• **EXERCISE BRIEF**: Rewrite everything from the line containing "Locate an element" down to the line containing "RELATED BUSINESS is" with "element" replaced by "item", keeping everything else the same and leaving out the pictures.

• **DATA TO USE**:
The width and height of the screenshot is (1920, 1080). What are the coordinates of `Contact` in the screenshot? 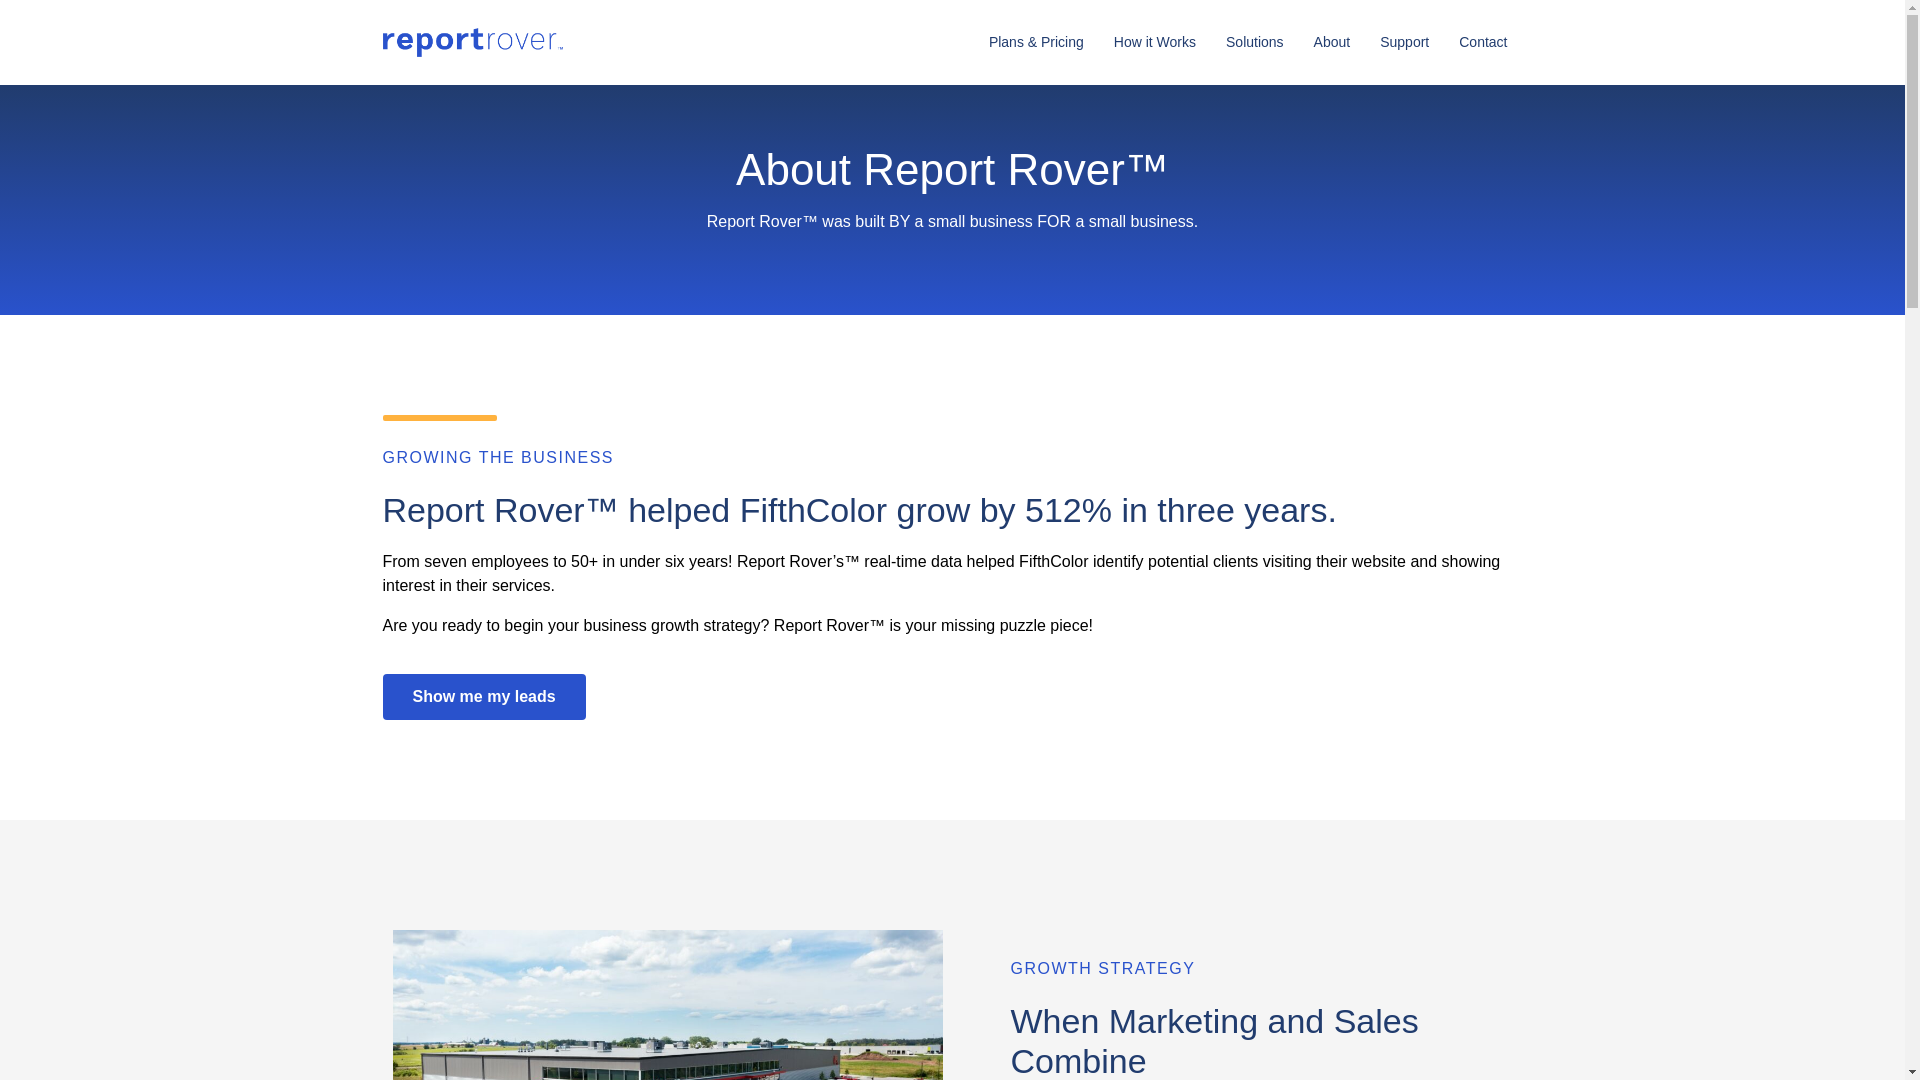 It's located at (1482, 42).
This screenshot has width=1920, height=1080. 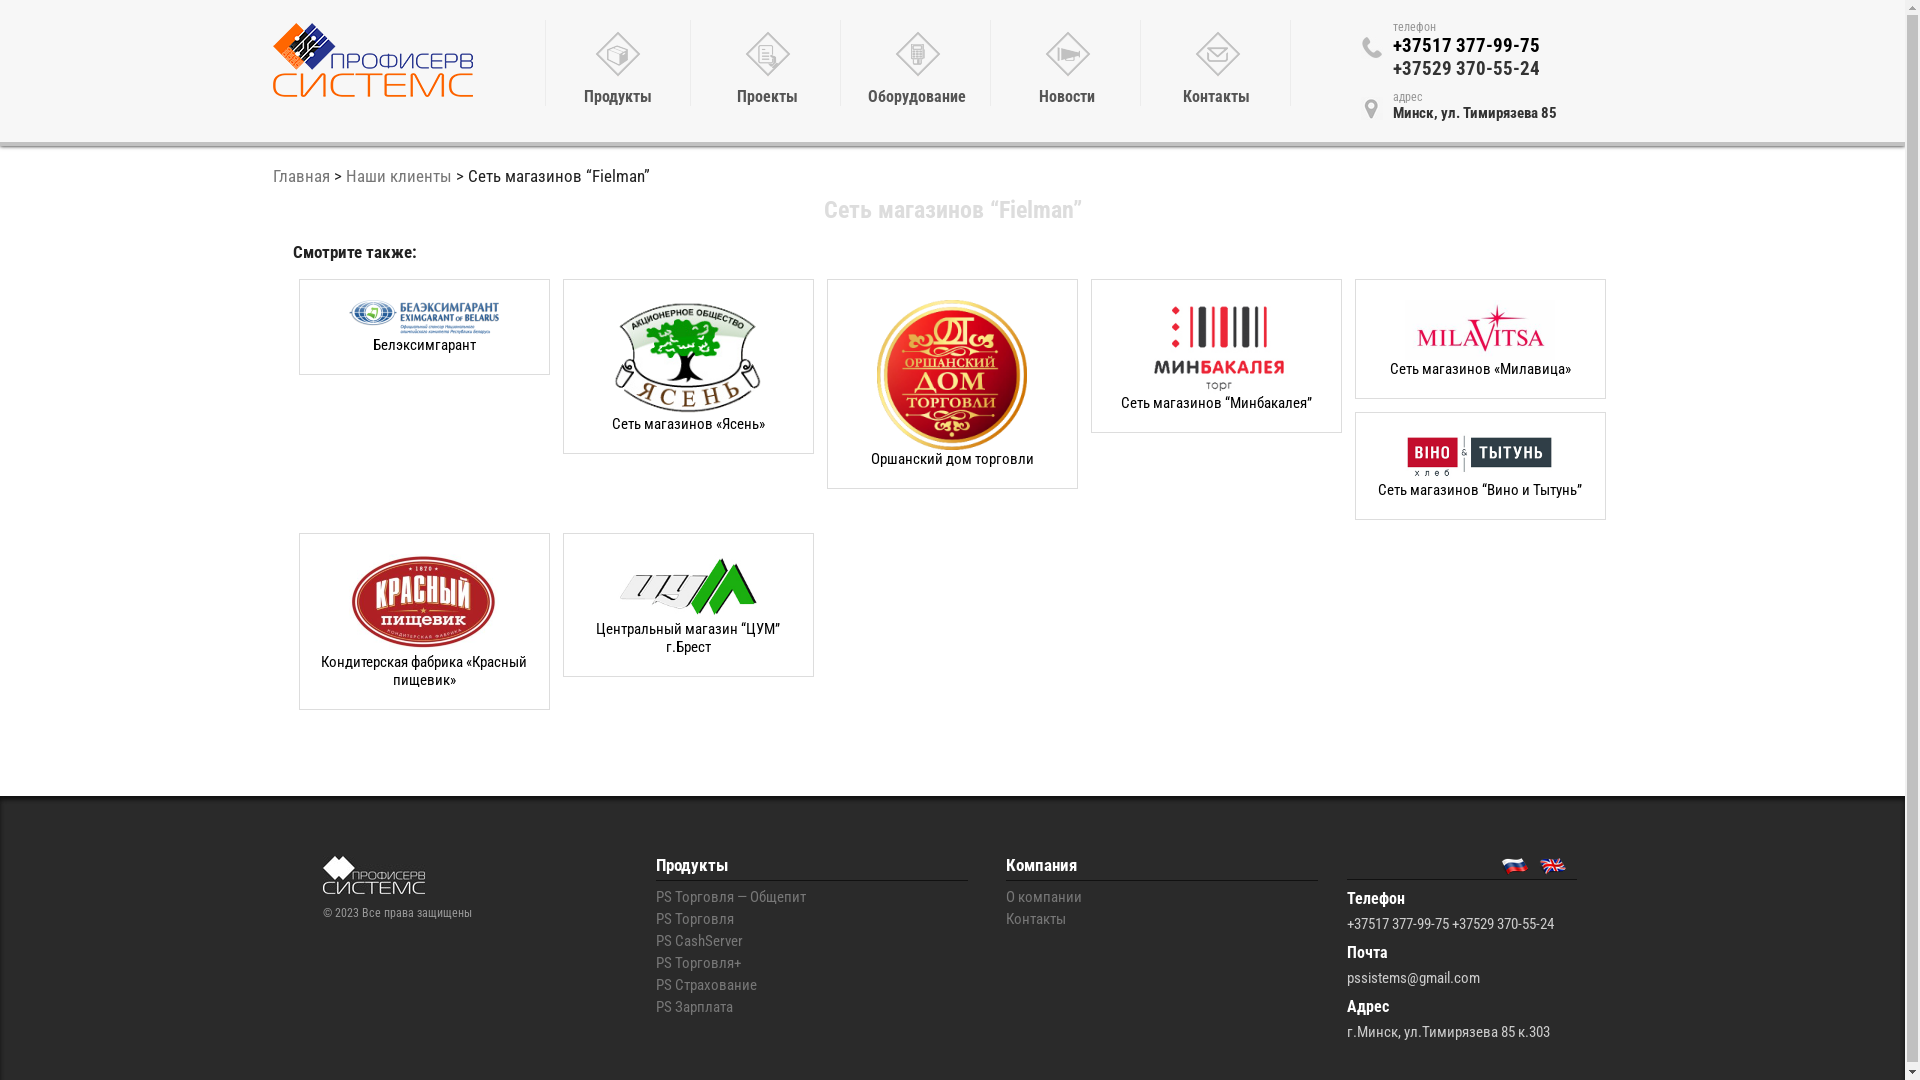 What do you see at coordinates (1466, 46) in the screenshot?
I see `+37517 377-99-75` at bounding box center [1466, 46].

---

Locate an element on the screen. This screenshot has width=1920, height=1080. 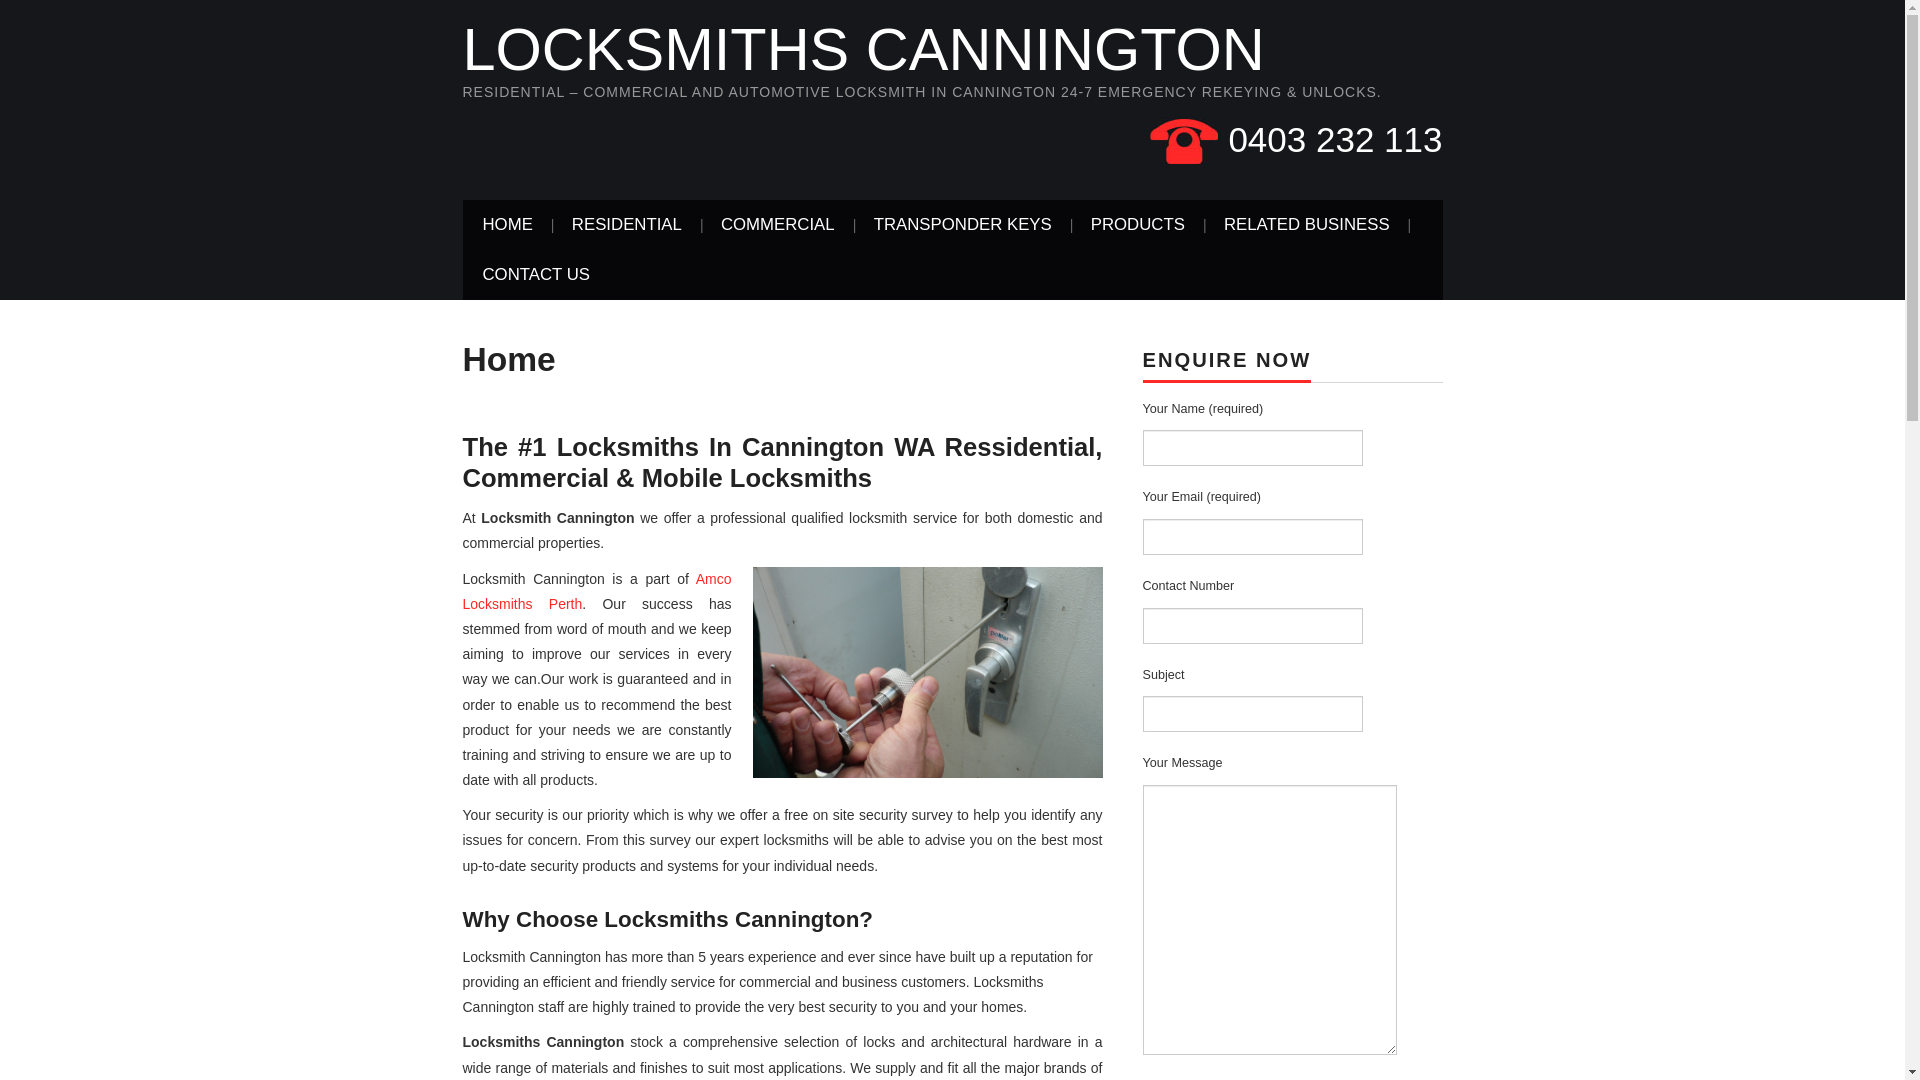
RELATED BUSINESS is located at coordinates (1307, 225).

• **RESPONSE**:
Locate an item on the screen. This screenshot has width=1920, height=1080. 
RELATED BUSINESS is located at coordinates (1307, 225).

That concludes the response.